§ **抜粋**
説明

弱溶剤型塗料用樹脂組成物

【課題】本発明は、特定の顔料分散剤を使用することにより、混色性の良好な塗料組成物を提供することを目的とする。
【解決手段】実質的ビニル系重合体からなり、分子内に炭素原子に結合した加水分解性ケイ素基を少なくとも1個有する共重合体(A)成分、シリコン化合物及び又はその加水分解縮合物(B)成分、顔料分散剤(C)成分、顔料(D)成分、弱溶剤(E)成分からなる弱溶剤型塗料用樹脂組成物により良好な混色性となる塗料が得られる。

【発明の詳細な説明】
【技術分野】
【0001】
本発明は、弱溶剤型塗料用樹脂組成物および、その顔料分散方法に関する。さらに詳しくは、例えば金属、タイル、ガラス、セメント、窯業系成形物、プラスチック、木材、紙、繊維などからなる建築物、家電用品、産業機器などの塗装に好適に使用しうる塗料用樹脂組成物および、当該塗料用樹脂組成物を用いた顔料分散方法に関する。

§ **作業内容**
上の抜粋について答えよ。
(a) 【課題】によると、本発明はどのような塗料組成物の提供を目的としているか。
(b) 【解決手段】で、顔料分散剤は何成分とされているか。
(c) 【0001】で、塗料用樹脂組成物が塗装に好適に使用しうるとされている対象を三つ挙げよ。

§ **元データ**
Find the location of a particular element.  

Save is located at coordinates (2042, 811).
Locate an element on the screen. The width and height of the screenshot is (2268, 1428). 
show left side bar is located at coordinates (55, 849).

§ **回答**
(a) 混色性の良好な塗料組成物
(b) (C)成分
(c) 建築物、家電用品、産業機器